- DIRECTIONS FOR THIS TASK:
Set it all down exactly, every record and every line.

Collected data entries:
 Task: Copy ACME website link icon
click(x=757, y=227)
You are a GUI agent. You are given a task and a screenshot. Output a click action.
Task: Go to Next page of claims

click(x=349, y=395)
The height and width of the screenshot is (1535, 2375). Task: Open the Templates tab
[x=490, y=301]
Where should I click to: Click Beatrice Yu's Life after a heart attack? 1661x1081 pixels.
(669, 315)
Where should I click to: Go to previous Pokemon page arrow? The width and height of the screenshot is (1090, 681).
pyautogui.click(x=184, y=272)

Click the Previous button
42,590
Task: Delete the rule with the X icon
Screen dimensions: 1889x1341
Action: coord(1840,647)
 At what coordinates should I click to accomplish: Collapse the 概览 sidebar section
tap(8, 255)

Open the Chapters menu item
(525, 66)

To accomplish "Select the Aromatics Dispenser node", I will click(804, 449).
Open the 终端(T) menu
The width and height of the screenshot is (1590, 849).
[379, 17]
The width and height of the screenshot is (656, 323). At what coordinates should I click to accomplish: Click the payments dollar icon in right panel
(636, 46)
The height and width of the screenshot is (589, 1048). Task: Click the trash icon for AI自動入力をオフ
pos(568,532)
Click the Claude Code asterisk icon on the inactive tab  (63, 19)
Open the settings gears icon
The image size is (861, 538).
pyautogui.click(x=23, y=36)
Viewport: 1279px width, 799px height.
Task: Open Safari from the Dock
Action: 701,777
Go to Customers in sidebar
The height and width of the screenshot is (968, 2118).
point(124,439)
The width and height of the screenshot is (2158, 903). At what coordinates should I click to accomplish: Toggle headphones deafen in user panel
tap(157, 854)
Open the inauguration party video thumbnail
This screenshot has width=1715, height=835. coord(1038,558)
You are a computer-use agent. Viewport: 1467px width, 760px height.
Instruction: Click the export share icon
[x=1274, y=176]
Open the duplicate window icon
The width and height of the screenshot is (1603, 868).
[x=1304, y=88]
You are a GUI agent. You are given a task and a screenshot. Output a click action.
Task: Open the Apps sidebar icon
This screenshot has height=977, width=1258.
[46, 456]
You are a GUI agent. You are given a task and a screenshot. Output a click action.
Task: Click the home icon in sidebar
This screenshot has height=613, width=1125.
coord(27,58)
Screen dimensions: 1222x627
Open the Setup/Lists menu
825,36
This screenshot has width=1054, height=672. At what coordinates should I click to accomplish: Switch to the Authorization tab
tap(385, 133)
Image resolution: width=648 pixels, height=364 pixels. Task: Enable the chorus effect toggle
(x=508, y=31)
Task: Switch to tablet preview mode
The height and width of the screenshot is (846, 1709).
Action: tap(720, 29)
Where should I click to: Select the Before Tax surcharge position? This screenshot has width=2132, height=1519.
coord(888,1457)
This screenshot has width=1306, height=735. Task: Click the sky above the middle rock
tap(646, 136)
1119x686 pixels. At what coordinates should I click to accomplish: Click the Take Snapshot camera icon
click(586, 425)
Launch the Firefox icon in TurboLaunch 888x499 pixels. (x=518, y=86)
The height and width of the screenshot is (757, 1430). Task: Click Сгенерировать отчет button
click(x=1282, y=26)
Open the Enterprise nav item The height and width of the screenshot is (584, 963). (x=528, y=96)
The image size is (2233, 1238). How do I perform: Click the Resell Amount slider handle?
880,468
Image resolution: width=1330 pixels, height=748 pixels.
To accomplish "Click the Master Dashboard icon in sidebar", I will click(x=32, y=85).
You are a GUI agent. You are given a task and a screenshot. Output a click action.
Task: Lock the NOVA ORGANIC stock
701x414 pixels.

- ANSWER AREA:
 Task: Copy ACME website link icon
click(x=757, y=227)
You are a GUI agent. You are given a task and a screenshot. Output a click action.
Task: Go to Next page of claims

click(x=349, y=395)
The height and width of the screenshot is (1535, 2375). Task: Open the Templates tab
[x=490, y=301]
Where should I click to: Click Beatrice Yu's Life after a heart attack? 1661x1081 pixels.
(669, 315)
Where should I click to: Go to previous Pokemon page arrow? The width and height of the screenshot is (1090, 681).
pyautogui.click(x=184, y=272)

Click the Previous button
42,590
Task: Delete the rule with the X icon
Screen dimensions: 1889x1341
Action: coord(1840,647)
 At what coordinates should I click to accomplish: Collapse the 概览 sidebar section
tap(8, 255)

Open the Chapters menu item
(525, 66)

To accomplish "Select the Aromatics Dispenser node", I will click(804, 449).
Open the 终端(T) menu
The width and height of the screenshot is (1590, 849).
[379, 17]
The width and height of the screenshot is (656, 323). At what coordinates should I click to accomplish: Click the payments dollar icon in right panel
(636, 46)
The height and width of the screenshot is (589, 1048). Task: Click the trash icon for AI自動入力をオフ
pos(568,532)
Click the Claude Code asterisk icon on the inactive tab  (63, 19)
Open the settings gears icon
The image size is (861, 538).
pyautogui.click(x=23, y=36)
Viewport: 1279px width, 799px height.
Task: Open Safari from the Dock
Action: 701,777
Go to Customers in sidebar
The height and width of the screenshot is (968, 2118).
point(124,439)
The width and height of the screenshot is (2158, 903). At what coordinates should I click to accomplish: Toggle headphones deafen in user panel
tap(157, 854)
Open the inauguration party video thumbnail
This screenshot has width=1715, height=835. coord(1038,558)
You are a computer-use agent. Viewport: 1467px width, 760px height.
Instruction: Click the export share icon
[x=1274, y=176]
Open the duplicate window icon
The width and height of the screenshot is (1603, 868).
[x=1304, y=88]
You are a GUI agent. You are given a task and a screenshot. Output a click action.
Task: Open the Apps sidebar icon
This screenshot has height=977, width=1258.
[46, 456]
You are a GUI agent. You are given a task and a screenshot. Output a click action.
Task: Click the home icon in sidebar
This screenshot has height=613, width=1125.
coord(27,58)
Screen dimensions: 1222x627
Open the Setup/Lists menu
825,36
This screenshot has width=1054, height=672. At what coordinates should I click to accomplish: Switch to the Authorization tab
tap(385, 133)
Image resolution: width=648 pixels, height=364 pixels. Task: Enable the chorus effect toggle
(x=508, y=31)
Task: Switch to tablet preview mode
The height and width of the screenshot is (846, 1709).
Action: tap(720, 29)
Where should I click to: Select the Before Tax surcharge position? This screenshot has width=2132, height=1519.
coord(888,1457)
This screenshot has width=1306, height=735. Task: Click the sky above the middle rock
tap(646, 136)
1119x686 pixels. At what coordinates should I click to accomplish: Click the Take Snapshot camera icon
click(586, 425)
Launch the Firefox icon in TurboLaunch 888x499 pixels. (x=518, y=86)
The height and width of the screenshot is (757, 1430). Task: Click Сгенерировать отчет button
click(x=1282, y=26)
Open the Enterprise nav item The height and width of the screenshot is (584, 963). (x=528, y=96)
The image size is (2233, 1238). How do I perform: Click the Resell Amount slider handle?
880,468
Image resolution: width=1330 pixels, height=748 pixels.
To accomplish "Click the Master Dashboard icon in sidebar", I will click(x=32, y=85).
You are a GUI agent. You are given a task and a screenshot. Output a click action.
Task: Lock the NOVA ORGANIC stock
701x414 pixels.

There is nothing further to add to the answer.